Last month Burger King launched the CoqRoq campaign under the creative powers of Crispin Porter. Perhaps you've seen the ads. A gnarly metal band costumed in post-apocalyptic rooster outfits entertain a crowd of mostly young, sensuous females. (I note here that I once played in a band and never once met a crowd of anything other than angry white disaffected dudes. If I trust the demographic research from Burger King, then I think it's time to start up a band again.)
As you can imagine, traditional media and its referees have cried foul.
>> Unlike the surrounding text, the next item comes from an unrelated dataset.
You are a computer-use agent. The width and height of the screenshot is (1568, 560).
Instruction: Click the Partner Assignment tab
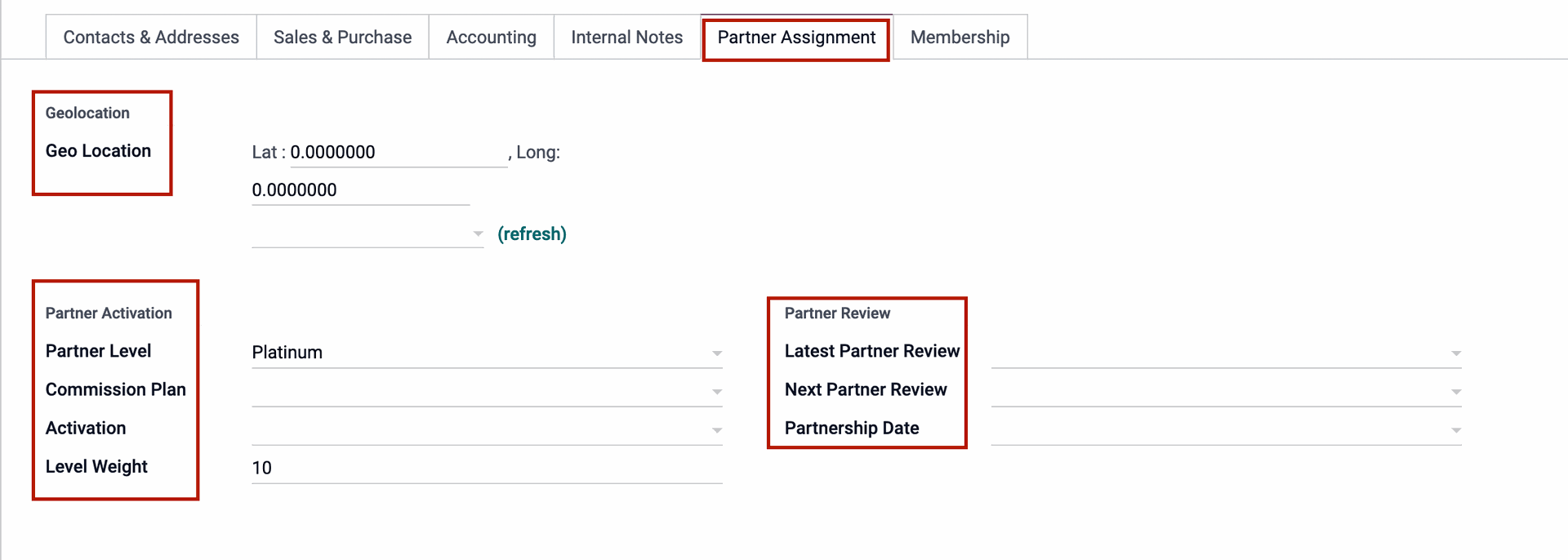click(796, 37)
The TV ads have been toned down, much to the pleasure I'm sure of CoqRoq's critics. But they've missed the point: the genie was let out of the bottle when the "raunchy" ad campaign launched first on the Internet and was passed around worldwide like a bottle of Jaggermeister. Millions of people voluntarily saw the ads, e-postcards, "tour photos," and other content developed just for that very reason to reach consumers and bypass the censorship of the FCC, publishers, or other "filtering" entities.
In essence, Burger King genied the bottle.
def. "Genie the Bottle": 1) to bypass the filtering restrictions of traditional media (a.k.a. the "bottle") by first launching an Internet campaign; 2) Disintermediated content. As in: "Dude, that CoqRoq campaign gave us 10 million impressions last week. We totally genied the bottle on that one!"
As a company that completely embraces measurability and performance, those of us at Ciceron are always suspect of these types of "buzz" campaigns. However, as a close follower of how traditional advertising is transforming itself, campaigns that hope to genie the bottle are no less fascinating. These campaigns experience no direct filters from the FCC. No accommodations to competing advertiser pressures. Nothing but pure, unadulterated content from the source published directly to consumers. Burger King's ad campaign lets the consumer decide whether CoqRoq is cool or offensive. It taps the Court of Public Opinion, not a Board of Directors.
These campaigns are important because they lend credibility to the changing consumer landscape. As a twenty-first century consumer I want to be in control of deciding the value of content that has arrived straight from the source, unfiltered by outside influences. The Internet, still unregulated, provides me a forum in which to access all types of content, make personal judgments as to its value, and, if compelled, share this content with others whom I believe may agree. I personally may not believe the CoqRoq campaign is of great artistic or moral value, but as a marketer, it's intriguing -- enough for me to tell you about it. As a result, I turned a "buzz" campaign into a viral campaign. In that sense, CoqRoq is multi-dimensional, appealing both to the Howard Stern shock-jock crowd and the marketing professional alike.
My 'forwarding' this content to you is part of a behavior set that creates a very targeted consumer niche. Those who may be offended by the CoqRoq ads were largely avoided because I as a consumer used my social network (e.g. my friends-list in Outlook), rather than a third-party entity (e.g. Viacom), to filter the content. These types of campaigns are economically sound because they do not require -- especially in most business-to-business settings -- a mass media but an extraordinarily targeted niche. The waste in irrelevancy is miniscule. For Burger King, the ad works because those who want to be titillated by it have actively and voluntarily visited the ad campaign because other people (trusted sources) have either forwarded it to them or received high ratings from thousands of people who have seen it. Both 'forwarding' and 'ratings' are examples of consumer behaviors working in concert with brands and their agencies hoping to create a wildfire of advertising impressions and impact.
Now if those agencies would just move the dial a little further to measure these campaigns' effectiveness on brand building or product sales, then I'd be even more a fan.
Do you even know what Burger King is selling?
Chicken fries. Mmm-mmm.
(NOTE: In my original newsletter post today, I used the term "Out-Genie the Bottle." Several colleagues in the copywriting business -- a copywriter I am not, by the way -- suggested the slight modification to just "genie the bottle." If you don't like that one, then just use "cat the bag."